Premier volet de quatre analyses politiques sur la Pologne avant les élections législatives du dimanche 25 octobre, par Michał Buchowski, professeur d’anthropologie à l’Université Adam Mickiewicz de Poznań.
Cher Michał,
La Pologne est devenue un partenaire incontournable en Europe, et pourtant, son paysage politique reste très opaque pour les Occidentaux. Quelle est la configuration des forces politiques avant les élections de dimanche prochain ?
Le retour des populistes ?
Au cours de la dernière décennie, deux partis principaux ont dominé la lutte pour le pouvoir en Pologne. Le premier, la « Plateforme Civique » de centre-droit (Platforma Obywatelska – PO), a été au pouvoir pendant huit ans. Il est aujourd’hui défié par la droite populiste du parti « Droit et Justice » (Prawo i Sprawiedliwosc – PiS).

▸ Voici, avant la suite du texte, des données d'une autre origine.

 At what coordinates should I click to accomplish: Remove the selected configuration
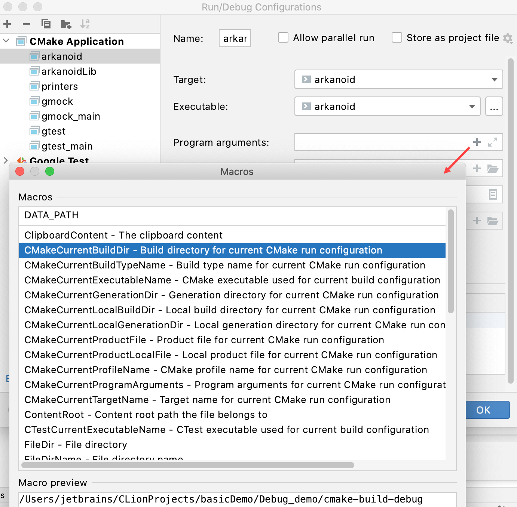click(26, 24)
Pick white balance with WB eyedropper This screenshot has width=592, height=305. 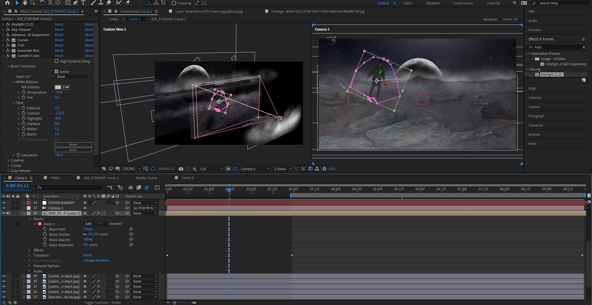(x=66, y=87)
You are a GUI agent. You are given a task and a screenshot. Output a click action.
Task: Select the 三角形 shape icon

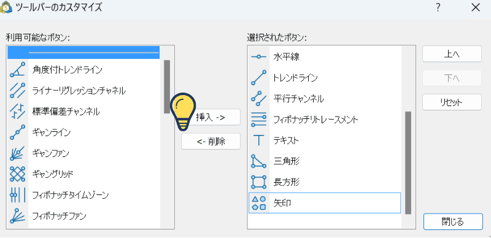258,161
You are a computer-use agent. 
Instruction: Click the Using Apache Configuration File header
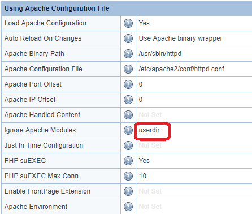click(57, 8)
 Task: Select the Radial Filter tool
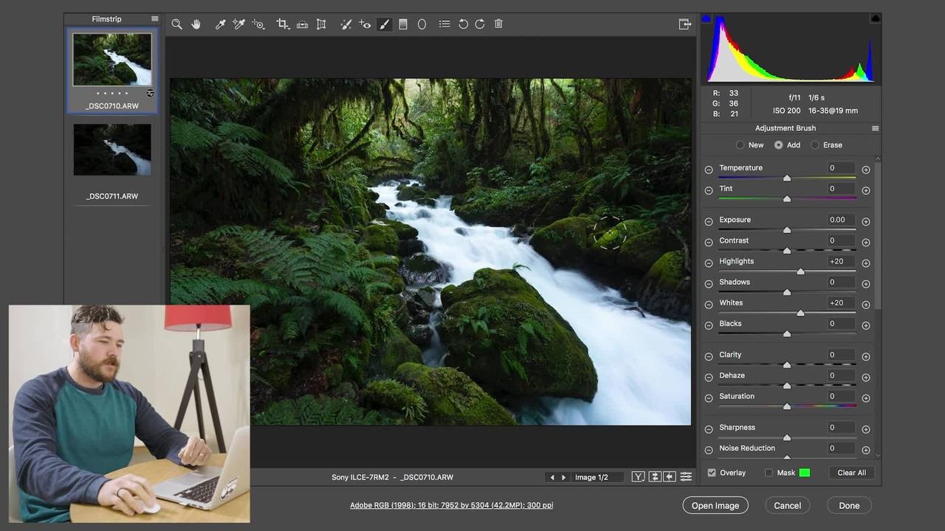(x=422, y=24)
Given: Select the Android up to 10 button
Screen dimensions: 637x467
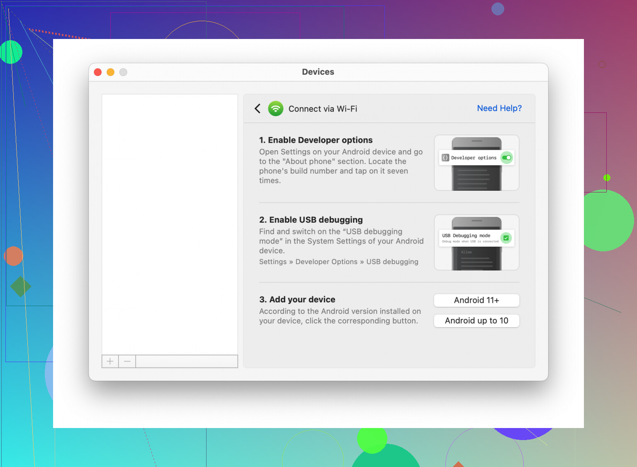Looking at the screenshot, I should click(x=476, y=321).
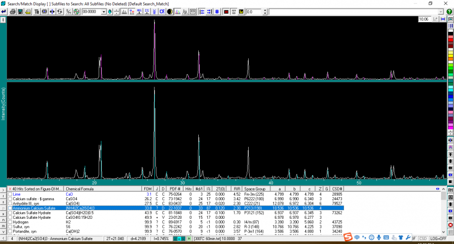Screen dimensions: 454x244
Task: Click the return arrow icon at far left
Action: 4,12
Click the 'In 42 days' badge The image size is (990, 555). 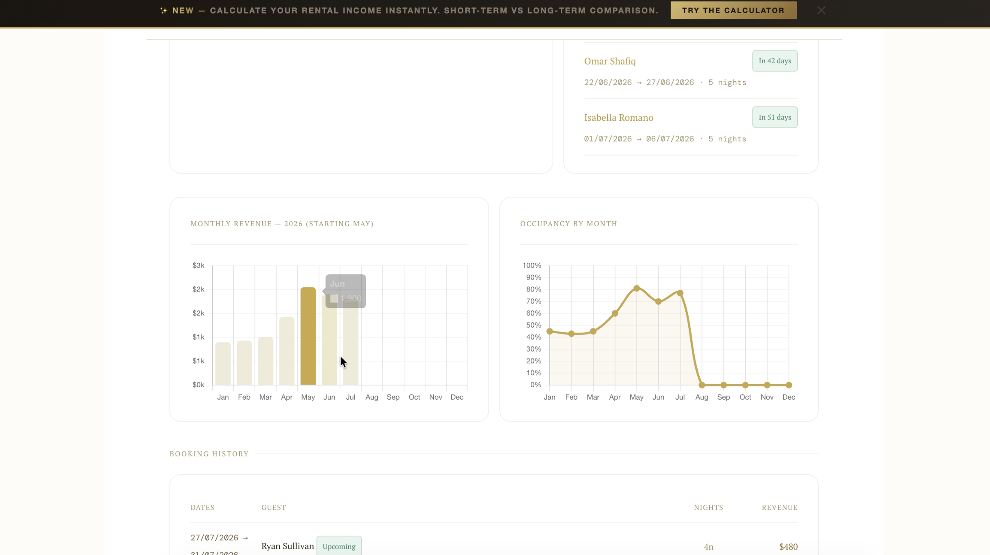tap(775, 61)
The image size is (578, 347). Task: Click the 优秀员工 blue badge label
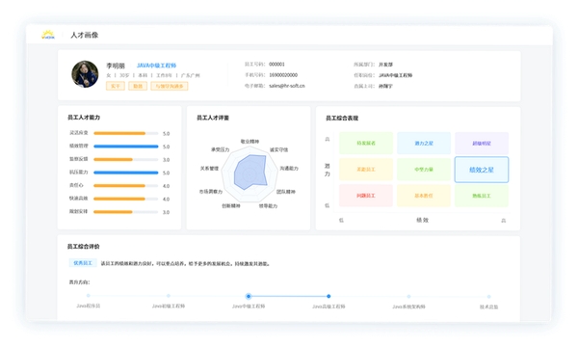coord(83,263)
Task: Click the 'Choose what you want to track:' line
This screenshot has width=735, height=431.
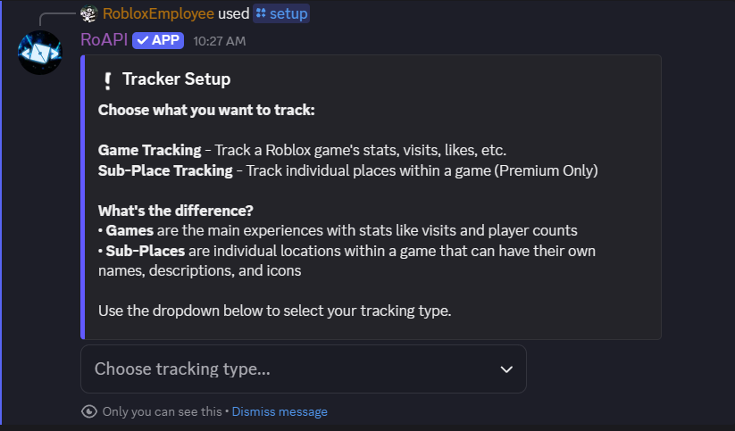Action: coord(206,111)
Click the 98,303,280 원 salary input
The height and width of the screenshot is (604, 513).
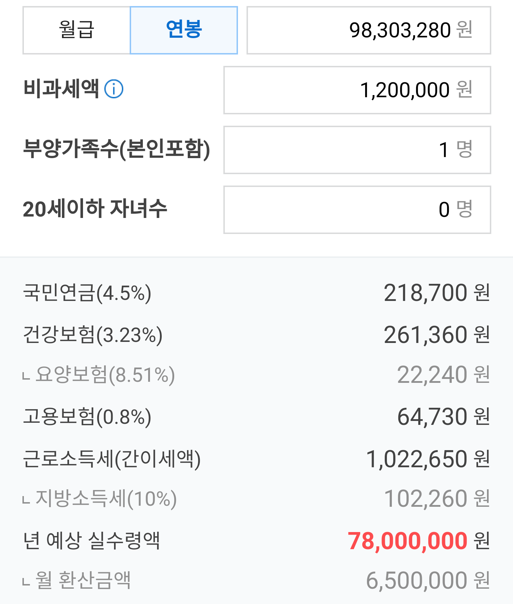[369, 30]
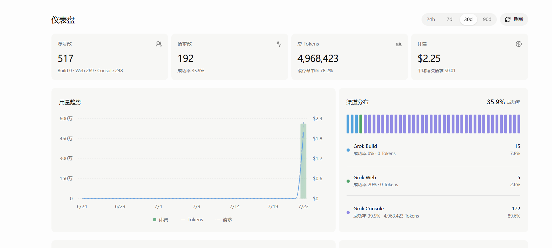Select the 90d time range
This screenshot has height=248, width=552.
pyautogui.click(x=487, y=19)
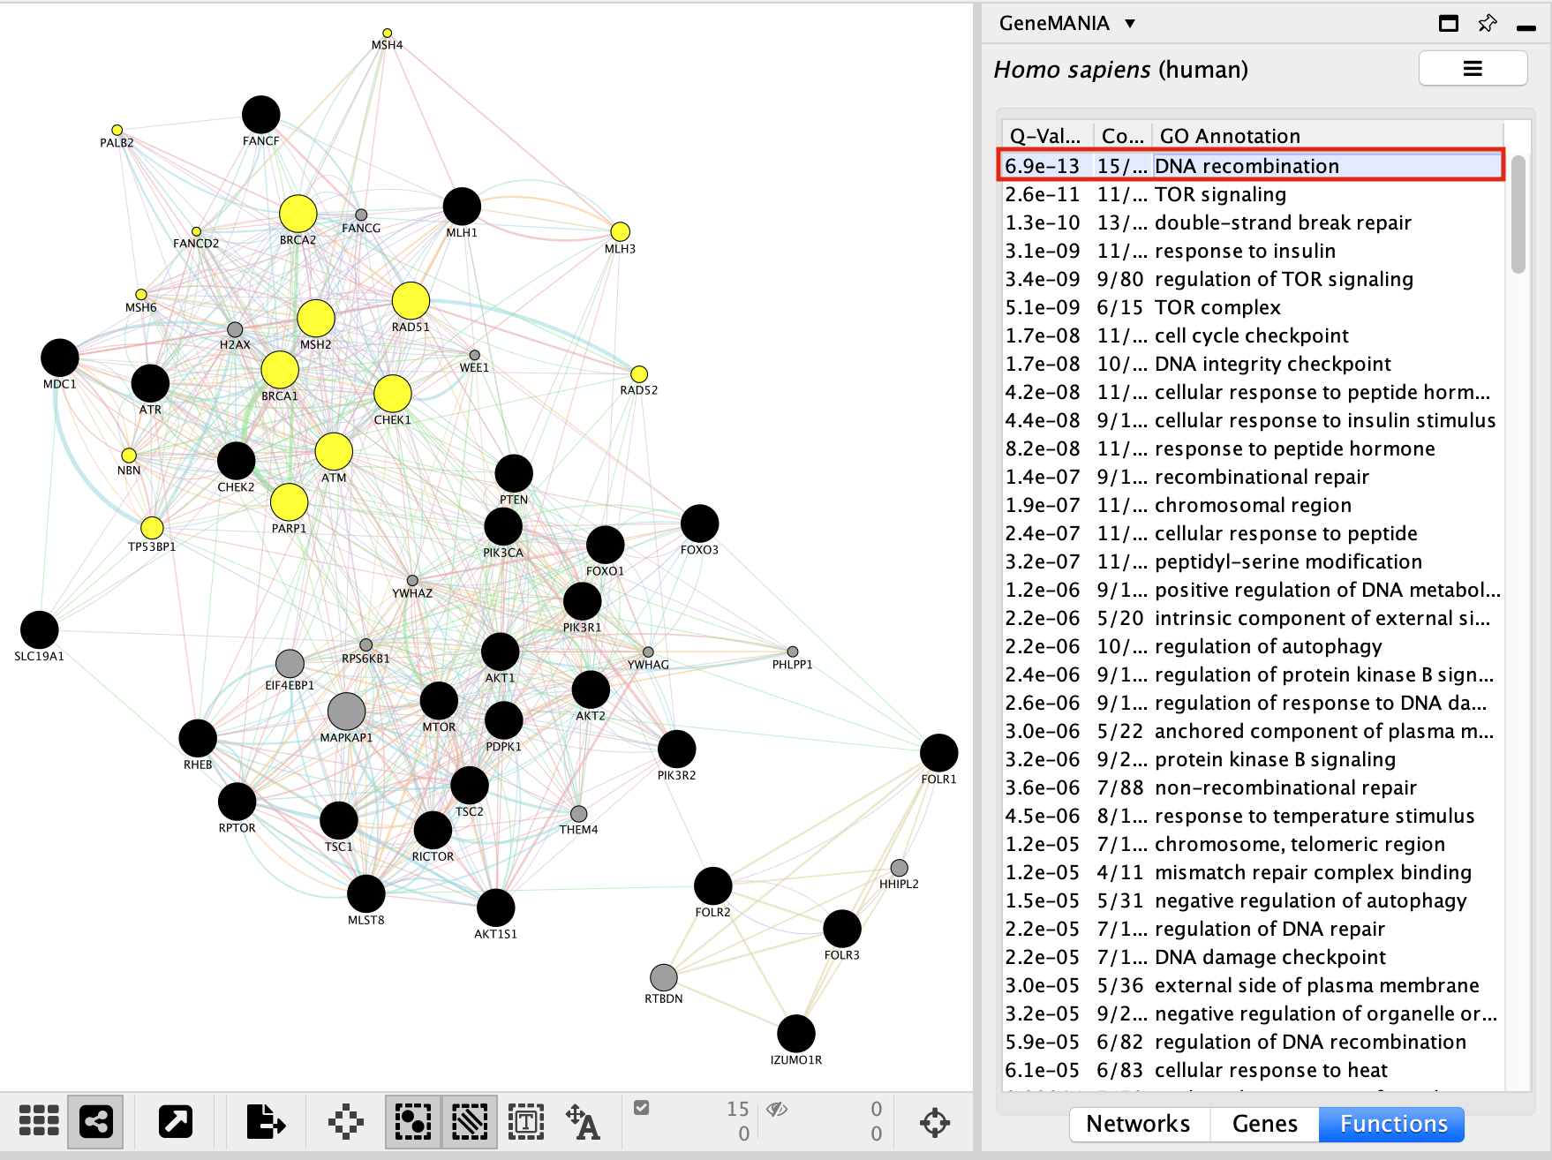Switch to the Genes tab
The width and height of the screenshot is (1552, 1160).
tap(1264, 1124)
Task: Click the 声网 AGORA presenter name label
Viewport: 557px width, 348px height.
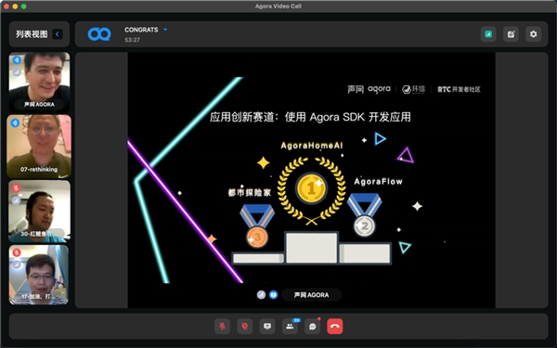Action: coord(311,295)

Les noms de quelques personnalités peuvent aider à mieux situer ces partis. La Plateforme Civique est le parti de Donald Tusk, co-fondateur du mouvement et premier ministre de 2007 à 2014, avant de rejoindre Bruxelles pour y assumer le poste de Président du Conseil Européen (la réunion des chefs de gouvernements). Le leader de Droit et Justice est Jaroslaw Kaczynski, le frère jumeau de l’ancien président polonais qui a été victime, en 2010, d’un accident d’avion.
Il y a d’autres formations en lice pour ces élections législatives : une coalition de la « Gauche Unie », le vieux parti de paysans, un mouvement néo-libéral récent du nom de « Modern.pl » (Nowoczesna.pl), et le parti KORWIN, à la fois ultra-libéral et ultra-conservateur, dont le nom est le patronyme d’un député européen connu à Bruxelles pour ses sorties tonitruantes et volontairement choquantes. Puis il y a le parti anti-establishment nommé « Kukiz’ 15 » d’après son leader, le chanteur de rock Pawel Kukiz.
Une initiative citoyenne, née récemment dans les milieux urbains plutôt à gauche et nommée « Ensemble » demeure pour l’instant encore très insignifiante et ne jouera aucun rôle lors de ces élections.
Les sondages les plus récents donnent le PiS de Kaczynski gagnant avec 32% des votes, alors que la Plateforme Civique arriverait deuxième avec 22% d’intentions de votes. La Gauche Unie semble pouvoir compter sur 10% des suffrages. Elle est suivie par les quatre autres partis mentionnés ci-dessous qui tournent tous autour de 5%. Ce n’est pas anodin, car le seuil pour obtenir des sièges dans le « Sejm », comme les Polonais appellent leur Parlement, est justement fixé à 5%, comme en Allemagne (8% pour des coalitions pré-électorales). 13% des électeurs se déclarent encore indécis à une semaine de l’échéance.
En résumé, tout semble indiquer que la majorité des sièges au Parlement sera répartie entre deux partis de droite, entre le PiS populiste et le PO centriste. Tout le reste est incertain, et la future coalition au pouvoir dépendra des partis qui auront réussi à franchir le seuil des 5%. L’histoire récente suggère cependant que l’engagement dans une coalition avec le PiS peut mal se finir : l’ancien parti populiste Samoobrona (« Auto-défense »), partenaire gouvernemental entre 2005 et 2007, n’y a pas survécu…
Michał Buchowski est professeur d’anthropologie à l’Université Adam Mickiewicz de Poznań
et titulaire de la chaire en Etudes sur l’Europe Centrale à l’Université Viadrina de Francfort-sur-l’Oder.